The exercise: Output the records from the first line up to and including the line containing "click(x=24, y=148)" as a numbered list, leaving out blank lines and any lines after that one.

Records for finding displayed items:
————
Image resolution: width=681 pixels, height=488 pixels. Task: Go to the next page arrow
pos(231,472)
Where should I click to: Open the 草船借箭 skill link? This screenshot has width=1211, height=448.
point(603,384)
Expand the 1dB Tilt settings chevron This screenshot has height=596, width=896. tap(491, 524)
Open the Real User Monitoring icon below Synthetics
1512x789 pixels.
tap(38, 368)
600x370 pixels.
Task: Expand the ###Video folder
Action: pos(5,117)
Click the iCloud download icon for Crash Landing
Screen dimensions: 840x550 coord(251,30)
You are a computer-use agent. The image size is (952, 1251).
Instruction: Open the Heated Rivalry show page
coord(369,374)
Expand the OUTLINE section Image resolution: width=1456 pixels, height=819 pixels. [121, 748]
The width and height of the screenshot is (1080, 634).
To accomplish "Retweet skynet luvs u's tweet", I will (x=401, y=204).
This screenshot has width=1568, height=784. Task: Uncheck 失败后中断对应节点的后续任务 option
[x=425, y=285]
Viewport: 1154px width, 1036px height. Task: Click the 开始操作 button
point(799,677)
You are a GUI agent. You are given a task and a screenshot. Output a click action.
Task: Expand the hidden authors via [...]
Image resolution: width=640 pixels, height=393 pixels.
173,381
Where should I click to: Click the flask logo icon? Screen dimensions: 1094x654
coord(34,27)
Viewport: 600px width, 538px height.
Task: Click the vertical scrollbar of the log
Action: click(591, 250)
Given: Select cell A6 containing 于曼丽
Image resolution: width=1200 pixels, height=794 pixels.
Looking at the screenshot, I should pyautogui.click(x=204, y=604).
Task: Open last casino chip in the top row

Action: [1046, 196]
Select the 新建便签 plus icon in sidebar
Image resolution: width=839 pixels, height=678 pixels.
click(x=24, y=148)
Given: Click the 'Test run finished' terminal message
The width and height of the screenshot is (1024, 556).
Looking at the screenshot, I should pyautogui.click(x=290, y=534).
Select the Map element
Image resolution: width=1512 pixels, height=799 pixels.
————
Completed task:
1. Image resolution: width=681 pixels, height=488 pixels. Task: Go to the next page arrow
2. pos(231,472)
3. Where should I click to: Open the 草船借箭 skill link? This screenshot has width=1211, height=448.
4. point(603,384)
5. Expand the 1dB Tilt settings chevron This screenshot has height=596, width=896. tap(491, 524)
6. Open the Real User Monitoring icon below Synthetics
7. 1512x789 pixels.
8. tap(38, 368)
9. 600x370 pixels.
10. Task: Expand the ###Video folder
11. Action: pos(5,117)
12. Click the iCloud download icon for Crash Landing
13. Screen dimensions: 840x550 coord(251,30)
14. You are a computer-use agent. The image size is (952, 1251).
15. Instruction: Open the Heated Rivalry show page
16. coord(369,374)
17. Expand the OUTLINE section Image resolution: width=1456 pixels, height=819 pixels. [121, 748]
18. The width and height of the screenshot is (1080, 634).
19. To accomplish "Retweet skynet luvs u's tweet", I will (x=401, y=204).
20. This screenshot has width=1568, height=784. Task: Uncheck 失败后中断对应节点的后续任务 option
21. [x=425, y=285]
22. Viewport: 1154px width, 1036px height. Task: Click the 开始操作 button
23. point(799,677)
24. You are a GUI agent. You are given a task and a screenshot. Output a click action.
25. Task: Expand the hidden authors via [...]
26. Image resolution: width=640 pixels, height=393 pixels.
27. 173,381
28. Where should I click to: Click the flask logo icon? Screen dimensions: 1094x654
29. coord(34,27)
30. Viewport: 600px width, 538px height.
31. Task: Click the vertical scrollbar of the log
32. Action: click(591, 250)
33. Given: Select cell A6 containing 于曼丽
34. Image resolution: width=1200 pixels, height=794 pixels.
35. Looking at the screenshot, I should pyautogui.click(x=204, y=604).
36. Task: Open last casino chip in the top row
37. Action: [1046, 196]
38. Select the 新建便签 plus icon in sidebar
39. Image resolution: width=839 pixels, height=678 pixels.
40. click(x=24, y=148)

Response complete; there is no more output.